> **GOAL 1**
In the bug report below, what reason is given for changing the state to closed?

From: Manuel Bouyer <bouyer@antioche.lip6.fr>
To: Chuck Silvers <chuq@chuq.com>
Cc: gnats-bugs@gnats.netbsd.org
Subject: Re: kern/7897
Date: Fri, 2 Aug 2002 17:19:19 +0200

 On Fri, Aug 02, 2002 at 07:50:23AM -0700, Chuck Silvers wrote:
 > nope, there's only a check in the mmap() path that any one allocation
 > request won't exceed your remaining data limit all by itself.
 > but existing mmap() allocations are not included in this calculation.

 OK, so this PR is likely not solved yet.

 Thanks.

 --
 Manuel Bouyer, LIP6, Universite Paris VI.           Manuel.Bouyer@lip6.fr
 --
State-Changed-From-To: analyzed->closed
State-Changed-By: dsl@netbsd.org
State-Changed-When: Mon, 11 Sep 2006 20:47:48 +0000
State-Changed-Why:
mmap has been counted for process size for a while.

[Data extracted from a collection]
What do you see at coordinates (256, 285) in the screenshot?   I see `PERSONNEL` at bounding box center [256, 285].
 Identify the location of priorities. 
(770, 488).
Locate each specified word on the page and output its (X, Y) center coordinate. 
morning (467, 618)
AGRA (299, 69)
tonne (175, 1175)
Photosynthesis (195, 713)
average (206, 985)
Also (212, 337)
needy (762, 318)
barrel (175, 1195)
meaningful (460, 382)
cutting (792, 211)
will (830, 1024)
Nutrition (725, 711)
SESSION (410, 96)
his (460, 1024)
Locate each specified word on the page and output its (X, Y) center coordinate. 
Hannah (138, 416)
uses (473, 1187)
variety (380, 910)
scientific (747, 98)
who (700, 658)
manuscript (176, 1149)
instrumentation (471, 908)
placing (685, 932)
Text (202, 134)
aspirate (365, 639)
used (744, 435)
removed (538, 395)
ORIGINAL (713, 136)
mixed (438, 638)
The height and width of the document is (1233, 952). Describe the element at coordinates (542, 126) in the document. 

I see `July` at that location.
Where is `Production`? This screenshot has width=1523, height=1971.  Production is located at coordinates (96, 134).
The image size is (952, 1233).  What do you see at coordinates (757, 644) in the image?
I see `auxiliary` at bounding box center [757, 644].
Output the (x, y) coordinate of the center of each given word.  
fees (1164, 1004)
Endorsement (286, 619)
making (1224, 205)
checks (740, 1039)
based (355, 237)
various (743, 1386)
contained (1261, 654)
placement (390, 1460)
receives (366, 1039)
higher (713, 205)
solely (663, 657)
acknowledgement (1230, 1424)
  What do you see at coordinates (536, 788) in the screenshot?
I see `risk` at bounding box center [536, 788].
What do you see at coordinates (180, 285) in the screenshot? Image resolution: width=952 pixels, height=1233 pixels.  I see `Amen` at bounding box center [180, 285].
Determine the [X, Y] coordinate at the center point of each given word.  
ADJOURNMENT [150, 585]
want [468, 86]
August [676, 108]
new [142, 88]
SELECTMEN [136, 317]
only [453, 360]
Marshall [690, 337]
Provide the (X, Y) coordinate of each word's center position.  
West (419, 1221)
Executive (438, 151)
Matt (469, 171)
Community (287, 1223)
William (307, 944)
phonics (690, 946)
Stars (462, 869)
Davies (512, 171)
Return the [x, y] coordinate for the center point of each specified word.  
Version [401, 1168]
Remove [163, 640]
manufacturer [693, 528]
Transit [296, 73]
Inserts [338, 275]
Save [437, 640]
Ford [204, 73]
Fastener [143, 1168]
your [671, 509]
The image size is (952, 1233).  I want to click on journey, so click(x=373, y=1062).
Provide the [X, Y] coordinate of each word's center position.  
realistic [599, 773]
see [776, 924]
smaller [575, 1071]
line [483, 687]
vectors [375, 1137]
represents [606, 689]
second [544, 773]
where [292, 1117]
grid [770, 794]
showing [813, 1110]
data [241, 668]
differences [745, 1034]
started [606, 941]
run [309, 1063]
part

> **GOAL 2**
Please give the rows between the line holding "aspirate (365, 639)" and the line holding "solely (663, 657)", inclusive, as a Markdown table with the columns Number and Row text, skipping blank lines.

> **RIGHT ANSWER 1**
mmap has been counted for process size for a while.

> **RIGHT ANSWER 2**
| Number | Row text |
|---|---|
| 1 | aspirate (365, 639) |
| 2 | used (744, 435) |
| 3 | removed (538, 395) |
| 4 | ORIGINAL (713, 136) |
| 5 | mixed (438, 638) |
| 6 | The height and width of the document is (1233, 952). Describe the element at coordinates (542, 126) in the document.  |
| 7 | I see `July` at that location. |
| 8 | Where is `Production`? This screenshot has width=1523, height=1971.  Production is located at coordinates (96, 134). |
| 9 | The image size is (952, 1233).  What do you see at coordinates (757, 644) in the image? |
| 10 | I see `auxiliary` at bounding box center [757, 644]. |
| 11 | Output the (x, y) coordinate of the center of each given word.   |
| 12 | fees (1164, 1004) |
| 13 | Endorsement (286, 619) |
| 14 | making (1224, 205) |
| 15 | checks (740, 1039) |
| 16 | based (355, 237) |
| 17 | various (743, 1386) |
| 18 | contained (1261, 654) |
| 19 | placement (390, 1460) |
| 20 | receives (366, 1039) |
| 21 | higher (713, 205) |
| 22 | solely (663, 657) |